The Parkland students get some predictably good press for this gun-control
rally, and Fox News jackasses like David Clarke see the shadowy hand of George
Soros. The special counsel hands down another passel of criminal indictments
against Trump’s campaign executives, and the real story is all about . . .
Hillary Clinton. The enemies list is long: “elites,” Washington insiders, Paul
Ryan, Mitch McConnell, Bill Kristol, the Deep State, Barack Obama, out there,
somewhere, scheming . . .
Conservative critics of Trump receive a constant
complaint: “You don’t know who your friends are or, even worse, who the enemy
is.” Warming to the “moral equivalent of war” — in this case, the Cold War —
they insist that we must smile and nod and happily swallow whatever unsalted
s**t sandwich is being served up today because to do anything else is to give
aid and comfort to the “cultural Marxists,” one of the most ridiculous bits of
voguish new terminology on the right. For them, it’s always the end of the
country, the republic hanging by a thread. It’s a fundamentally unserious view
of the world that serves mainly to provide its adherents with a form of
emotional catharsis that is not at its root about politics at all. They get a
frisson of virility when they hear the president — the president of the United
States of America — describe his political rivals as “treasonous.” The idea
that opposition to the Big Boss is opposition to the nation itself — that to
criticize the Big Boss is treason —
is a very ancient superstition, and a very stupid one.
But these are stupid times, especially for Republicans,
who in their pursuit of fleeting political advantage must pretend to be
something other than what they are and pretend that Trump is something other
than what he is. The easiest way to get through that is to do what the Left has
been doing since the 1950s — convince yourself that the alternative is Hitler.

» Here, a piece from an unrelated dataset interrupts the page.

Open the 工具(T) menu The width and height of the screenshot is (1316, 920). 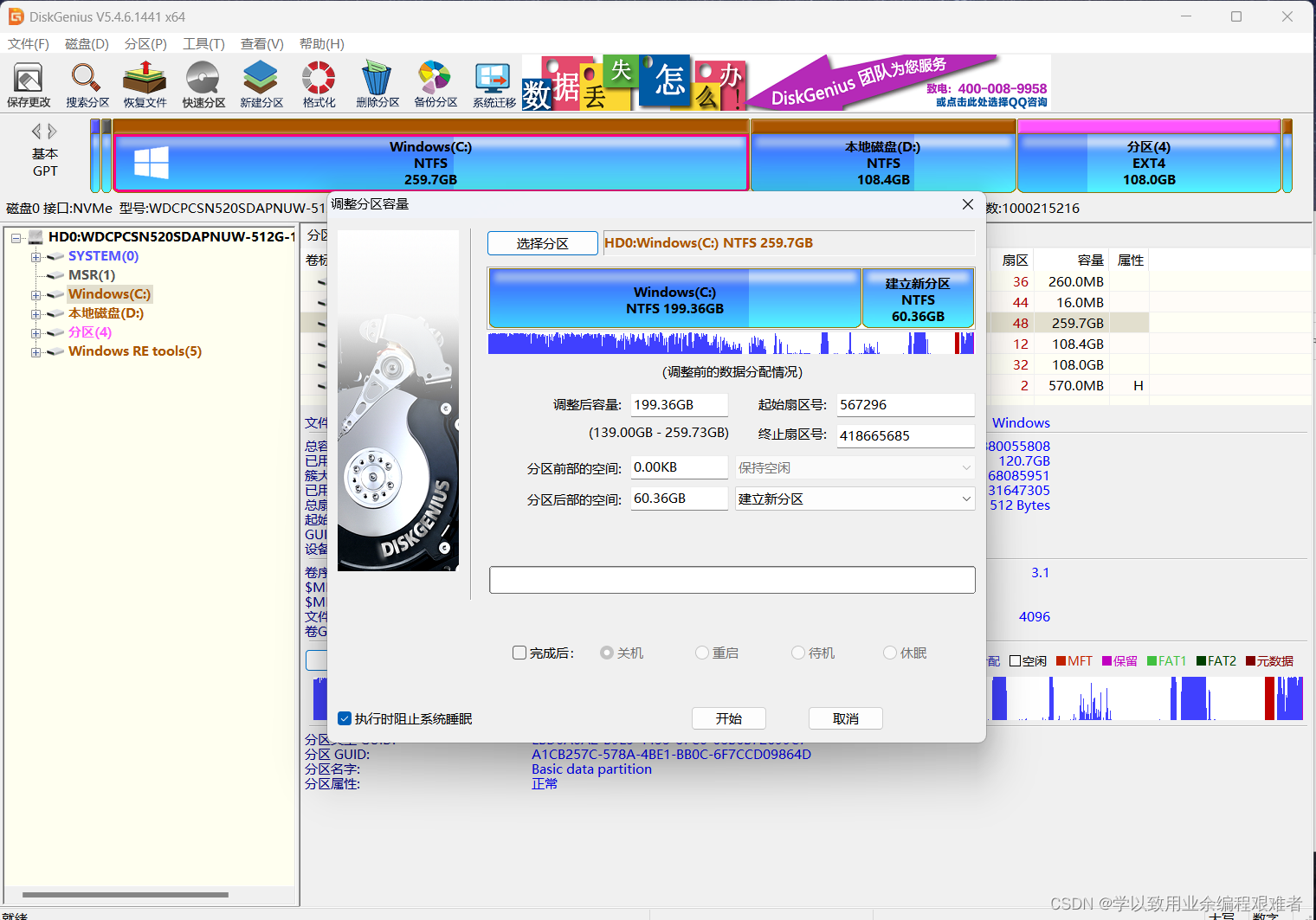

(And, hey, if you read Dinesh D’Souza, you know that George Soros was a Nazi,
right? And Soros is behind . . . everything.) And that works, if you don’t
think too hard about it, which doesn’t seem to be an obviously pressing problem for Sean Hannity and his ilk. But as
Republicans work their way down their enemies list, they ought to stop, if only
for a moment, to ask what it is they are working their way towards. This year at the annual CPAC conference, the president and
the vice president shared billing with Marion Maréchal-Le Pen of the French
fascist political dynasty. Funny that some of her admirers on the American
right such as the gentlemen at Breitbart
are fond of denouncing their critics as “Vichy” conservatives. If you’re
looking for the road to Vichy, ask the Le Pens — they know the way, if that’s
the way you want to go.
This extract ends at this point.